TASK STATEMENT
Beneath this line are the data; copy exactly the part of them that opens with the line containing "Task: Open Control Center toggles icon" and closes with the line containing "The width and height of the screenshot is (1247, 801).", and only that part.

PROVIDED MATERIAL
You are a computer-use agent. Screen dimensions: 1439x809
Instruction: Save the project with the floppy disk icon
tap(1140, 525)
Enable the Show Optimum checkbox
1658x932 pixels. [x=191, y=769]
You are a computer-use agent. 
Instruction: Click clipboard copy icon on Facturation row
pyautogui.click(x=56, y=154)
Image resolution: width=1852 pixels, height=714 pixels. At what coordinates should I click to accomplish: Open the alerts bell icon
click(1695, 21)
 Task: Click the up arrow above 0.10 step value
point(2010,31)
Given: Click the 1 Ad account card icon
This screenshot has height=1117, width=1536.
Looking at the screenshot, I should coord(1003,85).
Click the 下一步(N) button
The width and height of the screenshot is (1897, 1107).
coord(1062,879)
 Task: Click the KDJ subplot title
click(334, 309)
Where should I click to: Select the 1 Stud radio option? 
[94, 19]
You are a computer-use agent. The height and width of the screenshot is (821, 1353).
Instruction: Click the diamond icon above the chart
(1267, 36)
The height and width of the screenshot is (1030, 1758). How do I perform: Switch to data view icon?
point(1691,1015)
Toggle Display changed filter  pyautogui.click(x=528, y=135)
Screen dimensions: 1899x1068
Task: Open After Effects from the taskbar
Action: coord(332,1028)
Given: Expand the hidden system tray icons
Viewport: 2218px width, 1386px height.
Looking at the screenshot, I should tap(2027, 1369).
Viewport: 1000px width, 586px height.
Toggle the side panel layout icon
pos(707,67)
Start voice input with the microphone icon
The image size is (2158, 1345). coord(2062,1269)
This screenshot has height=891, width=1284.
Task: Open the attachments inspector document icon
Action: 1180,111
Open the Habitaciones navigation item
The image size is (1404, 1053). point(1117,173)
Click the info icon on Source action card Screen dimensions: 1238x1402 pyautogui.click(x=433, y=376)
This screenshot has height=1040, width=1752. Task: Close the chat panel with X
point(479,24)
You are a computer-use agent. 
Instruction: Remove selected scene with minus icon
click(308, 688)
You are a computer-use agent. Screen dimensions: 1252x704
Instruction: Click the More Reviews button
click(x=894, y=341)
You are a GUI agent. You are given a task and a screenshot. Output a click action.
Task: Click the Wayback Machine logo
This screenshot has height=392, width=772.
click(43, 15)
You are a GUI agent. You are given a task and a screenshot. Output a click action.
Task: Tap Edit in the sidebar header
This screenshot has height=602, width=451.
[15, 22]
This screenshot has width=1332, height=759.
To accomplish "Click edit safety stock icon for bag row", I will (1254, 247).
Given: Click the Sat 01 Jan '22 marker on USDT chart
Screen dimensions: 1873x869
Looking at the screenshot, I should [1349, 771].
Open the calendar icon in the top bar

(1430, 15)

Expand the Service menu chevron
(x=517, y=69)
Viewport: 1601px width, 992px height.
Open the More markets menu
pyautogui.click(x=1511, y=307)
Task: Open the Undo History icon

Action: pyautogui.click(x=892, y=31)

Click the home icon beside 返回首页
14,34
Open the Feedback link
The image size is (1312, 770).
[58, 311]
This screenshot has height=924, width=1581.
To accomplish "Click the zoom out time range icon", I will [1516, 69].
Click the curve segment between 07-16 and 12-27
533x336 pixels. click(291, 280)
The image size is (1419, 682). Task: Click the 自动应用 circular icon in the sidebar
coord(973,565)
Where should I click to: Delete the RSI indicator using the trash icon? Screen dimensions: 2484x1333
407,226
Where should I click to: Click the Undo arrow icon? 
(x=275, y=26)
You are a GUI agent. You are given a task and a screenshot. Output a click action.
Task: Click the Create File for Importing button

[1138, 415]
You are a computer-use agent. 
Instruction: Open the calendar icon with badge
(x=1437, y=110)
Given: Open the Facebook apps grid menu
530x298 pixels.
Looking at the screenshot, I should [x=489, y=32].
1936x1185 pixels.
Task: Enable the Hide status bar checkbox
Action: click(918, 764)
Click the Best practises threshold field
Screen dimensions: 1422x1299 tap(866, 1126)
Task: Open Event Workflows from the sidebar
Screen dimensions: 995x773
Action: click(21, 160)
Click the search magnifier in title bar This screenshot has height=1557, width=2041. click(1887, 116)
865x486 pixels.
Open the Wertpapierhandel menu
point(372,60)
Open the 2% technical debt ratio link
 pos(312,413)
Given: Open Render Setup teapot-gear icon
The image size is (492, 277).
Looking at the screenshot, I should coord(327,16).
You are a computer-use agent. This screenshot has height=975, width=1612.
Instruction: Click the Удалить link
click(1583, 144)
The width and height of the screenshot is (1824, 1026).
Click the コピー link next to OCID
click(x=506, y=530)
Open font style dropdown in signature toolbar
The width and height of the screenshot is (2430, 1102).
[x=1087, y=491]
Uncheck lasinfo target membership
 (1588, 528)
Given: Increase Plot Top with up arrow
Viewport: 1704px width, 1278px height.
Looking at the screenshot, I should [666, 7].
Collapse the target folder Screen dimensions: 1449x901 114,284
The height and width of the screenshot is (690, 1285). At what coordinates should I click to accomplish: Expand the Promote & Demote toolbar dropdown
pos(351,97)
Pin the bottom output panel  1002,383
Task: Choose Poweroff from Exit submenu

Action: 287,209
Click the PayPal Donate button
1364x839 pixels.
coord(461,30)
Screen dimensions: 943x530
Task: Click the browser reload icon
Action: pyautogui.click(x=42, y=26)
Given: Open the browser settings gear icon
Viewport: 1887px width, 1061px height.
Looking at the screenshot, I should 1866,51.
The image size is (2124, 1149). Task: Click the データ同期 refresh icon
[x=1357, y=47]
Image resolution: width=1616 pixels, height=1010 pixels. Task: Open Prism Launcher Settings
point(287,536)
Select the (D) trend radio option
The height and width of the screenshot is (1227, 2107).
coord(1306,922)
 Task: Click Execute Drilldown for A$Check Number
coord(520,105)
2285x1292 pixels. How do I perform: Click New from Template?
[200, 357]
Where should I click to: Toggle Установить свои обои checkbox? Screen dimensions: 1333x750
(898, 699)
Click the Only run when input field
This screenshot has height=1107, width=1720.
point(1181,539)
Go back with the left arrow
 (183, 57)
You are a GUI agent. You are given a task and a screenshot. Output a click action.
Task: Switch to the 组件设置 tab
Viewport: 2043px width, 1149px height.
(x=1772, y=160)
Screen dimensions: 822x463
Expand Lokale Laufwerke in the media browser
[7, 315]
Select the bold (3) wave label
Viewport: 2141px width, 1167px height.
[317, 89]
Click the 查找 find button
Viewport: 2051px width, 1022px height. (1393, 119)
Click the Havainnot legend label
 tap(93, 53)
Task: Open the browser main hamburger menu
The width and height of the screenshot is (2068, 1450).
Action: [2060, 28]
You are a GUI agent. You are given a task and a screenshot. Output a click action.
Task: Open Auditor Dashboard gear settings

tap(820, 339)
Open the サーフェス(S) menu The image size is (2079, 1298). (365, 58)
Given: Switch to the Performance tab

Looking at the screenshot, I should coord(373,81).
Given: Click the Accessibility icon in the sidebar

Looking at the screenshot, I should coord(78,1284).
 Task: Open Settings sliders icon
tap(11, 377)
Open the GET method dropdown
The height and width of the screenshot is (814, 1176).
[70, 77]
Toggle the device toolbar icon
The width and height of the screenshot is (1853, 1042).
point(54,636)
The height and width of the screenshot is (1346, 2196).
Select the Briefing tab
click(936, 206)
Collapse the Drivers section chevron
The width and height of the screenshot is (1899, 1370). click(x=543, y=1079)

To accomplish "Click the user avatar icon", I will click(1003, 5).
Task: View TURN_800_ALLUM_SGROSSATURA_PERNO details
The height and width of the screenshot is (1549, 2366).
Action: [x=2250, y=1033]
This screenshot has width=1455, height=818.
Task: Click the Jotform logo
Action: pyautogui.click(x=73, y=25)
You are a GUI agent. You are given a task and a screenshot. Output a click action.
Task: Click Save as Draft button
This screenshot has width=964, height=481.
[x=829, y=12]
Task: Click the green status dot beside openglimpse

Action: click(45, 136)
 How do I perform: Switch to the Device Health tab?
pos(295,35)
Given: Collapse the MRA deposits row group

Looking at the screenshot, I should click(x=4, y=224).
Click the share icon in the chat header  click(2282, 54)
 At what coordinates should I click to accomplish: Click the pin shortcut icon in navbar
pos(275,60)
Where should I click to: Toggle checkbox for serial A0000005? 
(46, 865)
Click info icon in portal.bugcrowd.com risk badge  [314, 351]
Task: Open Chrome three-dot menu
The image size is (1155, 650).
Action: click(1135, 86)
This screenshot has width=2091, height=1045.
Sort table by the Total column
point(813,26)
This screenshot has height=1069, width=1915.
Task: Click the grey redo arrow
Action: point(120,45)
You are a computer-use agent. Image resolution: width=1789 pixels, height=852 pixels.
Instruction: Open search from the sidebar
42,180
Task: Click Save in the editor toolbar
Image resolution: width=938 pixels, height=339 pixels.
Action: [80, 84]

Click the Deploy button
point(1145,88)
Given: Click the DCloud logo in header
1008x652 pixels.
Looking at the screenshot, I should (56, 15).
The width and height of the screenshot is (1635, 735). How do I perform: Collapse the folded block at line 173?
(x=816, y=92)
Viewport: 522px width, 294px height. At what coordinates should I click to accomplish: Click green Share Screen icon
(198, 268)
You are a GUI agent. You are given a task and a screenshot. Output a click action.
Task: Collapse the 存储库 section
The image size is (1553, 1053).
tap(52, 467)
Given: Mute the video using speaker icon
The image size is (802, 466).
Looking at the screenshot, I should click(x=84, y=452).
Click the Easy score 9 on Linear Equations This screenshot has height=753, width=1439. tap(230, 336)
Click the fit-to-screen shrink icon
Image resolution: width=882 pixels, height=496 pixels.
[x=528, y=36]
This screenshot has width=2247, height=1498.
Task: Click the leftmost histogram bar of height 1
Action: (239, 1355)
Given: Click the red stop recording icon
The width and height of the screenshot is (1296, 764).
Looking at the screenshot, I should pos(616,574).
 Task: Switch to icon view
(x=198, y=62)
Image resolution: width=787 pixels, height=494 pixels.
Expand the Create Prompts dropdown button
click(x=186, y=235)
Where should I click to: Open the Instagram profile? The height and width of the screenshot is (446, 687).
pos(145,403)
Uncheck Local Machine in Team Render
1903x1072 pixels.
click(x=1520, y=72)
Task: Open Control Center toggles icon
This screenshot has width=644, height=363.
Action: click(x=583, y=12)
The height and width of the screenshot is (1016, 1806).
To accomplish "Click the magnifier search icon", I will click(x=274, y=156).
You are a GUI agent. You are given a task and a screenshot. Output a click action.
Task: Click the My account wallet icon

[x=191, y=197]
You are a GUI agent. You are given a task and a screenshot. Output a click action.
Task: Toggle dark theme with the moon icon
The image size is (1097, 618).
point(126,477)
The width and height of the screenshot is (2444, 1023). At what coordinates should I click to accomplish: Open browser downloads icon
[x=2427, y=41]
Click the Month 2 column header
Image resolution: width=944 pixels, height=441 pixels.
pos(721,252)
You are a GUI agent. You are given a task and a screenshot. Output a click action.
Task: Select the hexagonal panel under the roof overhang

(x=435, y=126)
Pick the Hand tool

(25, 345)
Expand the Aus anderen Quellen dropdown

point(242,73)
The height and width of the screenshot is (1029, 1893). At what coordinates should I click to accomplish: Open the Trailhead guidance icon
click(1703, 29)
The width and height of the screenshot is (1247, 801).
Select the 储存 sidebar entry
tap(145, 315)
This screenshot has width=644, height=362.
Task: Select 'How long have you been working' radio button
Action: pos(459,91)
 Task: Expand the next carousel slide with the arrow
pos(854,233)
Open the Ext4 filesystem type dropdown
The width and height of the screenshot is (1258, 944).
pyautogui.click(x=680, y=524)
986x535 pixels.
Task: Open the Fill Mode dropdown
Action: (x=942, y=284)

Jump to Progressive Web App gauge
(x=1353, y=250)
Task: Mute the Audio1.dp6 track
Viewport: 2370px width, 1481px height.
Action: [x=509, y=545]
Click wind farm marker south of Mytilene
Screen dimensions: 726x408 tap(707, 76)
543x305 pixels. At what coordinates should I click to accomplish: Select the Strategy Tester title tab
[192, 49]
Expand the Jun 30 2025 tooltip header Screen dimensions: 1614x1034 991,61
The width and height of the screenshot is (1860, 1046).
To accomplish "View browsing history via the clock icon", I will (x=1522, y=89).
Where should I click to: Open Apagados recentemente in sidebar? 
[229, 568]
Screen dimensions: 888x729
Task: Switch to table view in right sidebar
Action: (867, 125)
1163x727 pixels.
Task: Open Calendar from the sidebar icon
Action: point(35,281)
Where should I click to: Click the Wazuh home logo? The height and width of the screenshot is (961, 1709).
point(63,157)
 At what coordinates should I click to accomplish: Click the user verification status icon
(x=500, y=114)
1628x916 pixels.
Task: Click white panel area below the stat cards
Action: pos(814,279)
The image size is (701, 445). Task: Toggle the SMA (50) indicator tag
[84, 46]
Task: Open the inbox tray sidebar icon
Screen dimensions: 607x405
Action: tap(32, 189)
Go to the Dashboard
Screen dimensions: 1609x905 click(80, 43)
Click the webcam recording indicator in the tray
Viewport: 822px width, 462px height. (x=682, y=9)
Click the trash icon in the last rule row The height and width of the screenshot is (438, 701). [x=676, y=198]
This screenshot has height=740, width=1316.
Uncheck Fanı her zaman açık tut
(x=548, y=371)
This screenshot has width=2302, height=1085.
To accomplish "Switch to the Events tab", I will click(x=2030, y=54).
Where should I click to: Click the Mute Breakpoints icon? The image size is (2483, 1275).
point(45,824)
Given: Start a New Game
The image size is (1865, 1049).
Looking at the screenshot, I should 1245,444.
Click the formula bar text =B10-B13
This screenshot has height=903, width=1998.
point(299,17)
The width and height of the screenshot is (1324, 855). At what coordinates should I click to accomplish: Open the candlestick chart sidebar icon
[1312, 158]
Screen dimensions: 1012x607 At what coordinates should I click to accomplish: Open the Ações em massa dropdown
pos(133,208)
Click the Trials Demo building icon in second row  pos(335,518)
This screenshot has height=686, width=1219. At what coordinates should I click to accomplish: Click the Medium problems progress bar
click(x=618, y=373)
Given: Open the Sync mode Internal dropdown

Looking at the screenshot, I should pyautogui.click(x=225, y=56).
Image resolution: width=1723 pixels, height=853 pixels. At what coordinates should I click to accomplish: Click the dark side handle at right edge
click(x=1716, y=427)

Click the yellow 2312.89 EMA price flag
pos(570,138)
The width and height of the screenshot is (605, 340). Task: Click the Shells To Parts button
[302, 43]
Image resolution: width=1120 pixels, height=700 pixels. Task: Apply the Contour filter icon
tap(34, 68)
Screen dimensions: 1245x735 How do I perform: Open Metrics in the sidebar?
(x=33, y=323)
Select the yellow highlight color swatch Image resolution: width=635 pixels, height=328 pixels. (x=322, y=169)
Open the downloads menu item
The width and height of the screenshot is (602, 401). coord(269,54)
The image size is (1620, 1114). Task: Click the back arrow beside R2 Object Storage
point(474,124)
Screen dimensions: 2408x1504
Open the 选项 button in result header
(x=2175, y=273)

ANSWER BOX
Task: Open Control Center toggles icon
This screenshot has width=644, height=363.
Action: click(x=583, y=12)
The height and width of the screenshot is (1016, 1806).
To accomplish "Click the magnifier search icon", I will click(x=274, y=156).
You are a GUI agent. You are given a task and a screenshot. Output a click action.
Task: Click the My account wallet icon

[x=191, y=197]
You are a GUI agent. You are given a task and a screenshot. Output a click action.
Task: Toggle dark theme with the moon icon
The image size is (1097, 618).
point(126,477)
The width and height of the screenshot is (2444, 1023). At what coordinates should I click to accomplish: Open browser downloads icon
[x=2427, y=41]
Click the Month 2 column header
Image resolution: width=944 pixels, height=441 pixels.
pos(721,252)
You are a GUI agent. You are given a task and a screenshot. Output a click action.
Task: Select the hexagonal panel under the roof overhang

(x=435, y=126)
Pick the Hand tool

(25, 345)
Expand the Aus anderen Quellen dropdown

point(242,73)
The height and width of the screenshot is (1029, 1893). At what coordinates should I click to accomplish: Open the Trailhead guidance icon
click(1703, 29)
The width and height of the screenshot is (1247, 801).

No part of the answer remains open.